> Prompt:
Select all lines holding the word "computer" from the entries that follow.

Stored items:
____

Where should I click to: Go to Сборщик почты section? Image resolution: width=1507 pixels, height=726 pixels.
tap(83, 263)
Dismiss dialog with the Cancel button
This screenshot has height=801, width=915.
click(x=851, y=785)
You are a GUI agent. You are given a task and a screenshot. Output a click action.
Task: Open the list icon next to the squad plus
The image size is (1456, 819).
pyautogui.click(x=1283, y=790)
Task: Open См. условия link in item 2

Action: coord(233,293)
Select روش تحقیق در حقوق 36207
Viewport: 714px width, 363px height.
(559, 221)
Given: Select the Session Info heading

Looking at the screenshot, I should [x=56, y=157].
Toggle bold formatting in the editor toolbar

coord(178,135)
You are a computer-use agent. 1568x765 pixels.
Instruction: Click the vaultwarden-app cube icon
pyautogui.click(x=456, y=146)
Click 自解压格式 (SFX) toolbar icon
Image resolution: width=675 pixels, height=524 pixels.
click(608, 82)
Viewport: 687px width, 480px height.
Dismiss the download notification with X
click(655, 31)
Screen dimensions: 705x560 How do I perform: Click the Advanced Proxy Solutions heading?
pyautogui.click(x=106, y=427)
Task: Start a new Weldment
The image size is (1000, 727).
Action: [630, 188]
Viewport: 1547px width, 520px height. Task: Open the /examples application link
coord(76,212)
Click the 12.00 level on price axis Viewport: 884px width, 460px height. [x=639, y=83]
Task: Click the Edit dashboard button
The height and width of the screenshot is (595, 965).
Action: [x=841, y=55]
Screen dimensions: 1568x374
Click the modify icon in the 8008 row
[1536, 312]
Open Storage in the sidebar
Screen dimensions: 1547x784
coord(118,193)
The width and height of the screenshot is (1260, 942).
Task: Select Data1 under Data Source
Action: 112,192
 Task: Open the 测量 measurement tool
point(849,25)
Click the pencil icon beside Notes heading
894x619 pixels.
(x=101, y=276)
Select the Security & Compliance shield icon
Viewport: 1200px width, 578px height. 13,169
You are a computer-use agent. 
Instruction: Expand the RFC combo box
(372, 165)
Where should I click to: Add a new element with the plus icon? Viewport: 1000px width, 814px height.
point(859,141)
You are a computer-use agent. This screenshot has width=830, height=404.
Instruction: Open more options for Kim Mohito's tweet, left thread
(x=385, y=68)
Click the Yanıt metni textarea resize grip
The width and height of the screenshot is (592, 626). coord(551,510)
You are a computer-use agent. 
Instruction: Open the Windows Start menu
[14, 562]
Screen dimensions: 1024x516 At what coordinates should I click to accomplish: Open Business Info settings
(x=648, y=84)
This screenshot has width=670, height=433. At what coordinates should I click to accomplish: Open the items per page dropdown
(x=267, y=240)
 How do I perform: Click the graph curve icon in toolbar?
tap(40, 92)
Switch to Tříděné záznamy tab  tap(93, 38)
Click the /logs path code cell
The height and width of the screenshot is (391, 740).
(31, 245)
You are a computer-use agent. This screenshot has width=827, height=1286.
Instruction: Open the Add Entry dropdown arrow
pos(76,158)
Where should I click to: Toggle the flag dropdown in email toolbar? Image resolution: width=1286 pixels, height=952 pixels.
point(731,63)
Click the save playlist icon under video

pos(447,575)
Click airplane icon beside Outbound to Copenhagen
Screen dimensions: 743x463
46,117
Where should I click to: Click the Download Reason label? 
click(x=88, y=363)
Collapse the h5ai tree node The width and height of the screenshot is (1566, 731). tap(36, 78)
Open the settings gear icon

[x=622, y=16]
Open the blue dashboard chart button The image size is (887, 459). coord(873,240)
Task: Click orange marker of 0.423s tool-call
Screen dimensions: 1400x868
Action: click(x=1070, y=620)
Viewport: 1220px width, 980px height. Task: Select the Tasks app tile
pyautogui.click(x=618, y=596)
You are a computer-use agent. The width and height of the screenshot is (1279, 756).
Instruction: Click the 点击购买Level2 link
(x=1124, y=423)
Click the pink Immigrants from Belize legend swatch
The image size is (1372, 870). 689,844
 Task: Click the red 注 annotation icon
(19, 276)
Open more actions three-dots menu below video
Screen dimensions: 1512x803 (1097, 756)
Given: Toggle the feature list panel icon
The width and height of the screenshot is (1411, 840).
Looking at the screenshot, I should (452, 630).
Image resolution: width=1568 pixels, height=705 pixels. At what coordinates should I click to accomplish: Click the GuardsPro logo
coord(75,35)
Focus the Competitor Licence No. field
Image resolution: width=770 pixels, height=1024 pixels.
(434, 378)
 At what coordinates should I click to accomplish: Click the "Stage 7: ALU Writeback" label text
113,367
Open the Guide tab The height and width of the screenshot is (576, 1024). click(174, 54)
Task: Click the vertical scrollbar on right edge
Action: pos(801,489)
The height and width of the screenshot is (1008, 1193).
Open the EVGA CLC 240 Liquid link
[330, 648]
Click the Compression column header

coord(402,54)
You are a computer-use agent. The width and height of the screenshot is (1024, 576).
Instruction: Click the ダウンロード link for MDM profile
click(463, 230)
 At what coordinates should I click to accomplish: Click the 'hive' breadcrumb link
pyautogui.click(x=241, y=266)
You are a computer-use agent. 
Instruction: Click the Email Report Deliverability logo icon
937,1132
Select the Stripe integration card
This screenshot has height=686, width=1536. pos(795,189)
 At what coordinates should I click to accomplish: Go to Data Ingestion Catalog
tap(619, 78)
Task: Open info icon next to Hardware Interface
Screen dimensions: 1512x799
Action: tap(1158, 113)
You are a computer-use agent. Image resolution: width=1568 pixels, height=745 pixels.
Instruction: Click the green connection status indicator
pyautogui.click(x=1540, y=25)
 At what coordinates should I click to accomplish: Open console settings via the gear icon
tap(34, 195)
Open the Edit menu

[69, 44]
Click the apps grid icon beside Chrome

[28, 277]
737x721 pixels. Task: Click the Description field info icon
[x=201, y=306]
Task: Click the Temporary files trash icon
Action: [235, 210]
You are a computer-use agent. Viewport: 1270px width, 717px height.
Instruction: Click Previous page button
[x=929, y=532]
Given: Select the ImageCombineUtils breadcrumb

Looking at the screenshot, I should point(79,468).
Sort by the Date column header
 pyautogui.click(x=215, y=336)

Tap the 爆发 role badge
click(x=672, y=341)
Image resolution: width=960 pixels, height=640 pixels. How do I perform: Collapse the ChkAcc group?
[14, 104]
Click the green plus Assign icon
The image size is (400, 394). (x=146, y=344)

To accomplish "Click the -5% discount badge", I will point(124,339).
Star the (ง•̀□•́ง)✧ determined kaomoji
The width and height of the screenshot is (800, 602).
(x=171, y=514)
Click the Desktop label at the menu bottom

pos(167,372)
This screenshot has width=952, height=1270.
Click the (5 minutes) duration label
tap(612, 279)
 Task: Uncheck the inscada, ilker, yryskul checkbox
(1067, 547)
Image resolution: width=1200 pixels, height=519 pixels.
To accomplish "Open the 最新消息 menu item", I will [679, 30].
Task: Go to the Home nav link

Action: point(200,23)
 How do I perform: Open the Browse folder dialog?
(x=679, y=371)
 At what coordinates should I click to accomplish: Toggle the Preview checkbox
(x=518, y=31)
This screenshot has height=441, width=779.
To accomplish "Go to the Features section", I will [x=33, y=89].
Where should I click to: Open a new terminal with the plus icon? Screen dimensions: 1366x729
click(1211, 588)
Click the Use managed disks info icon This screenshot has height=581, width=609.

____

> Exercise response:
You are a computer-use agent. 1568x765 pixels.
You are a computer-use agent. 
You are a computer-use agent. This screenshot has width=830, height=404.
You are a computer-use agent. 
You are a computer-use agent. This screenshot has width=827, height=1286.
You are a computer-use agent. The width and height of the screenshot is (1279, 756).
You are a computer-use agent. The width and height of the screenshot is (1024, 576).
You are a computer-use agent. 
You are a computer-use agent. Image resolution: width=1568 pixels, height=745 pixels.
You are a computer-use agent. Viewport: 1270px width, 717px height.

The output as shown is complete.